08 Dec USCIS Director Cissna Advocates for Ending Diversity Visa Lottery and Restricting Family Immigration
Washington, D.C., December 8, 2017 – According to an opinion piece published in The Hill newspaper, the current Director of U.S. Citizenship & Immigration Services (“USCIS”) believes that the United States should eliminate the Diversity Visa Lottery, and restrict family-based immigration.
The Diversity Visa Lottery is an immigration program that allows persons from countries that have not sent many immigrants to the United States to apply for a yearly lottery offering a chance to obtain U.S. lawful permanent resident status (i.e., a green card). The Diversity Visa Lottery has a yearly pool of 50,000 green cards, which are made available on a regional priority basis across the world to applicants who have completed high school and have no serious criminal convictions. The regional allocation of Diversity Visa Lottery favors visa slots to persons from countries hailing from Europe or Africa to have a chance at a green card, compared to persons from countries such as India, China or Mexico – which have traditionally sent many immigrants to the United States.

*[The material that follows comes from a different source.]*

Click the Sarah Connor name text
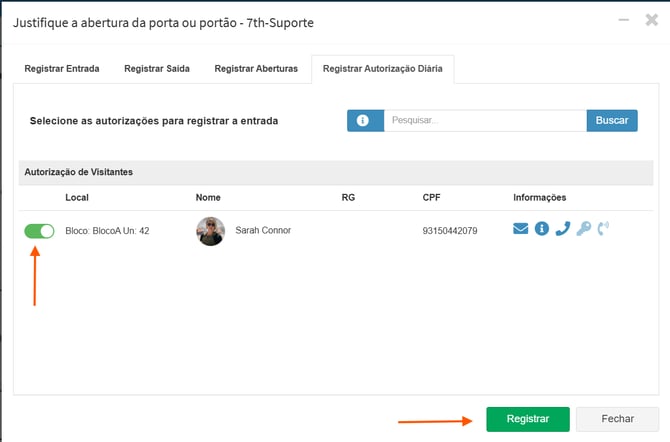263,230
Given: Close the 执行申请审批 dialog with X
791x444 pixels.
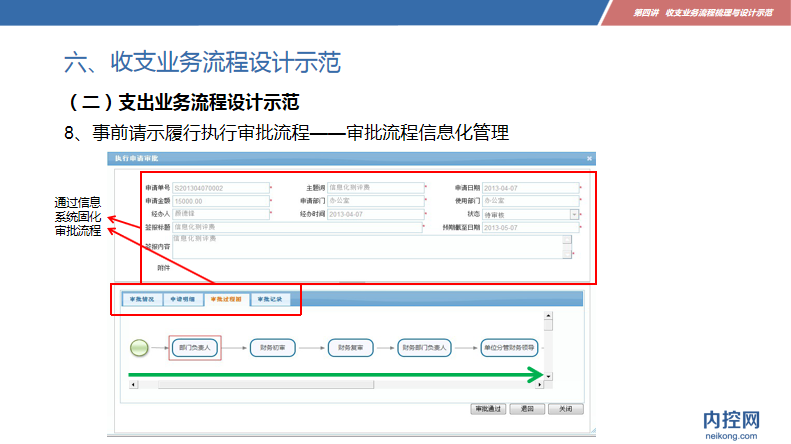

Director Francis Cissna’s call for limiting family-based immigration seeks to limit the scope of family reunification categories. Such proposals have been discussed on Capitol Hill in recent years. At present, family sponsored green cards allows U.S. citizens or U.S. green card holders to sponsor their spouse or children under age 21 who are unmarried. Additionally, family sponsorship for green cards is available to parents and siblings of U.S. citizens. While spouses, minor aged children or parents are not subject to green card waiting lists, the waiting lists for all other family sponsored categories are significant, reaching even decades of waiting for siblings of U.S. citizens.
Director Cissna argues that both the Diversity Visa and family reunification visa categories do not bring qualified immigrants to the United States and suffer from security concerns. Instead, the Director argues instead for a points-based system that would award priority to persons with skills, language proficiency or capital. The Director, however, does not indicate how security concerns would be improved under a points-based system in comparison to thorough background checks and security clearances for all immigrants put in place since the 9-11 terrorist attacks.
For decades, the U.S. immigration system has adopted two guiding principles: family reunification for family-sponsored green cards, and employment sponsorship for work-based green cards.